BEGIN
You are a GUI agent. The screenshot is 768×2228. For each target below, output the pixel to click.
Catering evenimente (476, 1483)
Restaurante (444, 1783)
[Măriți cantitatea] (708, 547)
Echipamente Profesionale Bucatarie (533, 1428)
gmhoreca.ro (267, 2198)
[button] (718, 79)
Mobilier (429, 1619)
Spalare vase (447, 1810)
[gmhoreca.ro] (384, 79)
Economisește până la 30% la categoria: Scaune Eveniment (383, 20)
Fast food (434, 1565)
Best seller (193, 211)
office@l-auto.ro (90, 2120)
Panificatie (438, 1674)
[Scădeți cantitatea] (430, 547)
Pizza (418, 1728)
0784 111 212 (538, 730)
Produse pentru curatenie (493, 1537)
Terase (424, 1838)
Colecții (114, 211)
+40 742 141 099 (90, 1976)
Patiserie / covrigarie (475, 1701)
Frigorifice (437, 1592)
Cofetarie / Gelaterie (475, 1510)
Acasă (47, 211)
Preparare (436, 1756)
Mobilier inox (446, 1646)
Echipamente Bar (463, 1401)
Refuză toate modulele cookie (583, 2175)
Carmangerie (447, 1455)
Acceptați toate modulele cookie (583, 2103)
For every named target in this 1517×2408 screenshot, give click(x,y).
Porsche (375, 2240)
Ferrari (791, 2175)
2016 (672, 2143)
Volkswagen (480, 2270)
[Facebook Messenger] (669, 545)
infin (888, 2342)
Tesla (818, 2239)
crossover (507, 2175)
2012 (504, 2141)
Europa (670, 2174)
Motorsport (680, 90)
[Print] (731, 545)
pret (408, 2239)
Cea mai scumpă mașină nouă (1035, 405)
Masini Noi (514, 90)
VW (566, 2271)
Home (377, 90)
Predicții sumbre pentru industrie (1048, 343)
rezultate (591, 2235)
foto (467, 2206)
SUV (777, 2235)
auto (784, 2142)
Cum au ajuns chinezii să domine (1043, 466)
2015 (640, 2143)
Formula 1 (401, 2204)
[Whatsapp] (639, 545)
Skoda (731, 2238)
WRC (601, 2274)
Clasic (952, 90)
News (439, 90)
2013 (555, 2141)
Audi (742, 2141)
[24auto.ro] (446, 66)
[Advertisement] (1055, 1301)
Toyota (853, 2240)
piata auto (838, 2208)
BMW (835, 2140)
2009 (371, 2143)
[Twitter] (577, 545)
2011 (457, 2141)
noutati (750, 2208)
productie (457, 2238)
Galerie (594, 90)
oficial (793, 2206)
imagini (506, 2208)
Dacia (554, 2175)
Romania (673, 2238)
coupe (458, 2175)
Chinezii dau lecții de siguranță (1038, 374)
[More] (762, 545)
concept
END
■ **WHAT TO PRODUCE**: Your reply must contain the line with "productie (457, 2238)" and each later line of the material, word for word, and nothing else.

■ **ANSWER SECTION**:
productie (457, 2238)
Galerie (594, 90)
oficial (793, 2206)
imagini (506, 2208)
Dacia (554, 2175)
Romania (673, 2238)
coupe (458, 2175)
Chinezii dau lecții de siguranță (1038, 374)
[More] (762, 545)
concept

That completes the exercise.